Thanks and love the magazine,
Nancy Talkington, Houston, TX
I just read your letter regarding midlife friendship. It was interesting, because the friends I have made in my midlife are my closest friends. We became friends through work connections: I am an orthopedic surgeon, Joan is a neurosurgeon, and Kathleen is a pediatric anesthesiologist in South Jersey. We are all in our late 40's and have been friends for 10 years. When we first met, we all hit it off because we have crazy hectic lives that other people can't really relate to: 2 of us own our own practices, 2 of us have 4 kids and an ex-husband each, one of us has 2 kids, one of us has a child with special needs and we have all had our most recent child in our mid-forties. We are all heads of the household, major breadwinners, and love to have fun. We have travelled together- our best trip was to Vegas where we were mistaken for "ladies of the evening"! We go through thick and thin together, and are there to emotionally support each other. We have a girl's weekend every summer where we go down the shore and have fun adventures, and discuss things like what drives us to keep going, and where our next trip will be (we are going to Greece/Turkey to celebrate our 50th birthdays!).

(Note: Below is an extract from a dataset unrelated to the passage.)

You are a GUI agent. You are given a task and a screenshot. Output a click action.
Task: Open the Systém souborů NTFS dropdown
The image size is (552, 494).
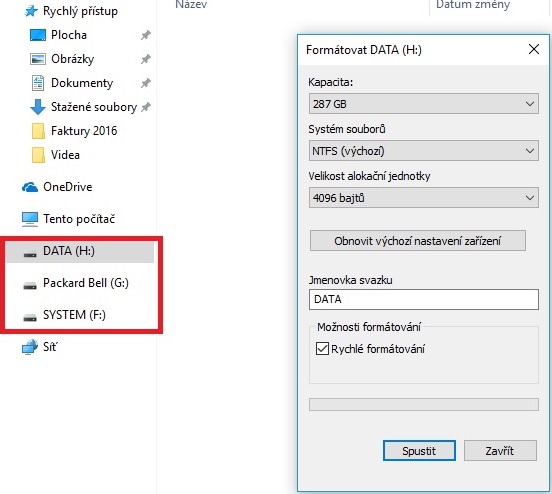tap(424, 151)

Thanks for getting me thinking about how important these friends are to me!
--Dr. Laura Ross
As I just finished reading your editorial, I realized just how true your statements are. I find myself now dragged away from my homeland of the good ole small town USA after many years with lifelong friends to be transported to live in Shanghai, China. Now that my children are no longer childlike, one is actually at NYU, and the other a senior here in high school, I find myself looking for friends outside the "kids zone."
I have learned that life is too short to surround yourself with friends who don't instantly give off the right fit! Like shoes or a great pair of jeans, we look for a good fit, comfort, and flexibility.
Here in China, I have surrounded myself with women of all ages and races who do just that. We find ourselves here in a culture that shifts constantly as people move in and out on average about every 2 years; therefore, we don't waste time on the "fad type jeans.”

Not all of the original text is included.